▶ ABOUT THIS EXERCISE: Nothing but a number is wanted here: the count of lines in the data holding the word "checkmark".

▶ SOURCE INFORMATION:
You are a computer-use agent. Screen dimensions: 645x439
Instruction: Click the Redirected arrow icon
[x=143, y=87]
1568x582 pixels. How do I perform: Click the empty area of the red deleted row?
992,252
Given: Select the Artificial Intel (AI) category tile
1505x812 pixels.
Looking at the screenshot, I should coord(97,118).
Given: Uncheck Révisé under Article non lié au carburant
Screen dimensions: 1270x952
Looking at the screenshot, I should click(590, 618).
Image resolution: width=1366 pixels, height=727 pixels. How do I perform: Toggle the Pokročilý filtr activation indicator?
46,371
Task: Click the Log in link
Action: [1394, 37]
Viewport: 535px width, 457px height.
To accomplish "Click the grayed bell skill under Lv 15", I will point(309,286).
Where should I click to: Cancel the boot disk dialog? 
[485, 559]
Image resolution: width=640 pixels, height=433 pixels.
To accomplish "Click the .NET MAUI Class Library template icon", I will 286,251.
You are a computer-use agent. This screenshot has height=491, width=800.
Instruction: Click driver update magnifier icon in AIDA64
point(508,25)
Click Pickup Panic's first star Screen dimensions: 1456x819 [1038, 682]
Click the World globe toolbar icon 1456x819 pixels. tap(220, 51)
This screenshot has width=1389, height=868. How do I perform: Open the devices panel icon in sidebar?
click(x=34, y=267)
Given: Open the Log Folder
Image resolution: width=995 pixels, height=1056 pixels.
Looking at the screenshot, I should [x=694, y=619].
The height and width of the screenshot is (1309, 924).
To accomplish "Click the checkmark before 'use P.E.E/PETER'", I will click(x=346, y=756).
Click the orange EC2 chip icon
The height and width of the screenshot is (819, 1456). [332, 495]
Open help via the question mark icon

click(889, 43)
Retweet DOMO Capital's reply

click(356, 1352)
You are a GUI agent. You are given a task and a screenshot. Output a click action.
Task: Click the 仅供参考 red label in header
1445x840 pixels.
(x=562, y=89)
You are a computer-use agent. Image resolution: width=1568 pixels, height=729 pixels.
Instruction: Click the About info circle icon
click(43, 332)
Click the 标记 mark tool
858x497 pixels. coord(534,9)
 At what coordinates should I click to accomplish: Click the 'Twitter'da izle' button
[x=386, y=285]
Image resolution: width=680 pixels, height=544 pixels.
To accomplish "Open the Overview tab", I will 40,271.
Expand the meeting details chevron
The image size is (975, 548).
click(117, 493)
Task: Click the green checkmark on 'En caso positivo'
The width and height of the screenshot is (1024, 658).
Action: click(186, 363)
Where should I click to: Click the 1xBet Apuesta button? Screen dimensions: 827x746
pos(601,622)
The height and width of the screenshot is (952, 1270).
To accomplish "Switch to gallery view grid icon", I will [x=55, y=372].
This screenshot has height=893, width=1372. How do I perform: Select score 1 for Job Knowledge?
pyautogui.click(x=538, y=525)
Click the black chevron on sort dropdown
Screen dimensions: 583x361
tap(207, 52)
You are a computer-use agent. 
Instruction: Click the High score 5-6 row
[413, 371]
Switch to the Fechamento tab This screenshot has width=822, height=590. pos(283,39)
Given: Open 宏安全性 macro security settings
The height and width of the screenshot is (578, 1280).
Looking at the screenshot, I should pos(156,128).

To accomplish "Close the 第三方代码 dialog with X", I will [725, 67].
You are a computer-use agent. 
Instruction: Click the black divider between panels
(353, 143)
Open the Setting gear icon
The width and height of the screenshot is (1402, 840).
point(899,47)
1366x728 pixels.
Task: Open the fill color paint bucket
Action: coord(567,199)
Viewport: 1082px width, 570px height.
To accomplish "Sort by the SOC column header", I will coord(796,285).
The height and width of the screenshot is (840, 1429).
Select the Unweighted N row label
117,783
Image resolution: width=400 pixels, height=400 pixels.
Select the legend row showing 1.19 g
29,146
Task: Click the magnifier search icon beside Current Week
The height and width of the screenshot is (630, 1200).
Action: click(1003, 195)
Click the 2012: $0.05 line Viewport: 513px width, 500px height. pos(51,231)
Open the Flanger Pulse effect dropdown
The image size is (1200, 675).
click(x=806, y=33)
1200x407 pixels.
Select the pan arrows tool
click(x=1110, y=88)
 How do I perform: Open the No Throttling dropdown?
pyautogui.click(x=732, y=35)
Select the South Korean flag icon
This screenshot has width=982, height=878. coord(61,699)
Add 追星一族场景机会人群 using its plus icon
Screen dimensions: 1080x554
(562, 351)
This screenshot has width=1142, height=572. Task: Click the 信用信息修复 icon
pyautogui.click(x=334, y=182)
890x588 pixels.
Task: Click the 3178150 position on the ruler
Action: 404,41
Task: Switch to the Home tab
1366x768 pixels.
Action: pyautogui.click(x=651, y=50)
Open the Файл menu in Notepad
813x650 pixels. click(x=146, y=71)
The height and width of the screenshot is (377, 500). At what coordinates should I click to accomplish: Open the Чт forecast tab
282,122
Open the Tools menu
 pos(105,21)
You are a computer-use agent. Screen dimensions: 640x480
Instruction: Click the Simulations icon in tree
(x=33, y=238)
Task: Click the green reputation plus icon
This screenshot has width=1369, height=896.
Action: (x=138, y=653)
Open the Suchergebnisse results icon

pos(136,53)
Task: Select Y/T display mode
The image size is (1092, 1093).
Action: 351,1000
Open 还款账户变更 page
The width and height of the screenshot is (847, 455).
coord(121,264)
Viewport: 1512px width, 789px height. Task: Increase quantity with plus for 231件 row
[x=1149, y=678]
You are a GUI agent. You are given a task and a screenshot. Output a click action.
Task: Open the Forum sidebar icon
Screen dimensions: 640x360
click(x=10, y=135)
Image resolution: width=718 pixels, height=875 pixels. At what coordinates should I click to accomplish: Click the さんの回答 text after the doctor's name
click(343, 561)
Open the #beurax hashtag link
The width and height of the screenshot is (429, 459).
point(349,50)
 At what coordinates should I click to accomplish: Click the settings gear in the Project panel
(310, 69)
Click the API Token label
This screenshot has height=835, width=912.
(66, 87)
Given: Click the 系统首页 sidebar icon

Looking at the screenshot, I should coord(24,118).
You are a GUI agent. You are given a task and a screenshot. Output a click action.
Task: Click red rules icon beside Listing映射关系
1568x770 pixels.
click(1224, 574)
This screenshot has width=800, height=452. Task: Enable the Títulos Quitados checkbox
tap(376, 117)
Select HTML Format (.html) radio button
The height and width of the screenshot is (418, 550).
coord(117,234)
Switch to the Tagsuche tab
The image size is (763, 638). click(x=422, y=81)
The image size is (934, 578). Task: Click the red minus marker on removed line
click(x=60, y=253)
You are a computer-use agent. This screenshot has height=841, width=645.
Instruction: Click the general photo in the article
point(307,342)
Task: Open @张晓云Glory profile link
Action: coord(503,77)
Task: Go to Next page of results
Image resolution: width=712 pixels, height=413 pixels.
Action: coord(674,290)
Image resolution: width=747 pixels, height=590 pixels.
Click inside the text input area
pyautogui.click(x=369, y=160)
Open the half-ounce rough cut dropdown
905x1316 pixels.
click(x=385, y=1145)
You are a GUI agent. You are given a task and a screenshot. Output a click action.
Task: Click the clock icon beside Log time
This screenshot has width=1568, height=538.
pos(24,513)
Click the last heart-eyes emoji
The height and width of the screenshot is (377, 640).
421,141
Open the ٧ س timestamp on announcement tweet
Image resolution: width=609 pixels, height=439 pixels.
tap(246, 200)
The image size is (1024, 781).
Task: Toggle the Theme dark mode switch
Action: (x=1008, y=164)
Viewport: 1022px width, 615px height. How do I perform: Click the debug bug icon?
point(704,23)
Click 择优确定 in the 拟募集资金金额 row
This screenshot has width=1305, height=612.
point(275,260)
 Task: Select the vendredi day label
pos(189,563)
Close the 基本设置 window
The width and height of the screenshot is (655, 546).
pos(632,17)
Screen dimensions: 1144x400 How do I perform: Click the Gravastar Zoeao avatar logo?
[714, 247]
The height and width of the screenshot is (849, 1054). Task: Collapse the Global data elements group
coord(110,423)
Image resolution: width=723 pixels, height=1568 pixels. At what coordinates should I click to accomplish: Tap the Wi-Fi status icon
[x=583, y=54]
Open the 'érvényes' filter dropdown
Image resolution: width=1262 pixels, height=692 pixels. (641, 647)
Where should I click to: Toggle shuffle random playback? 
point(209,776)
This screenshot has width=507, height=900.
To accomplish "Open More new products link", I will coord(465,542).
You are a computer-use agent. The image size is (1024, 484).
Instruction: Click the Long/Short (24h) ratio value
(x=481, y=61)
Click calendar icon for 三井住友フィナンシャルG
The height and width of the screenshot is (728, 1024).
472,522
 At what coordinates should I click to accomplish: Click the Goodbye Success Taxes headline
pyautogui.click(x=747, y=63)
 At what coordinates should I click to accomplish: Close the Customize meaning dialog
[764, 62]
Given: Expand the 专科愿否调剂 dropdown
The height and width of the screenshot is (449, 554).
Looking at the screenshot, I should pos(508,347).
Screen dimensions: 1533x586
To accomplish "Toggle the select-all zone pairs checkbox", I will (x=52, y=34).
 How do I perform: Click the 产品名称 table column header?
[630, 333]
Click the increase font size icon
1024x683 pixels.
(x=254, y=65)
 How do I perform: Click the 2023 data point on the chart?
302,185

▶ THE ANSWER: 2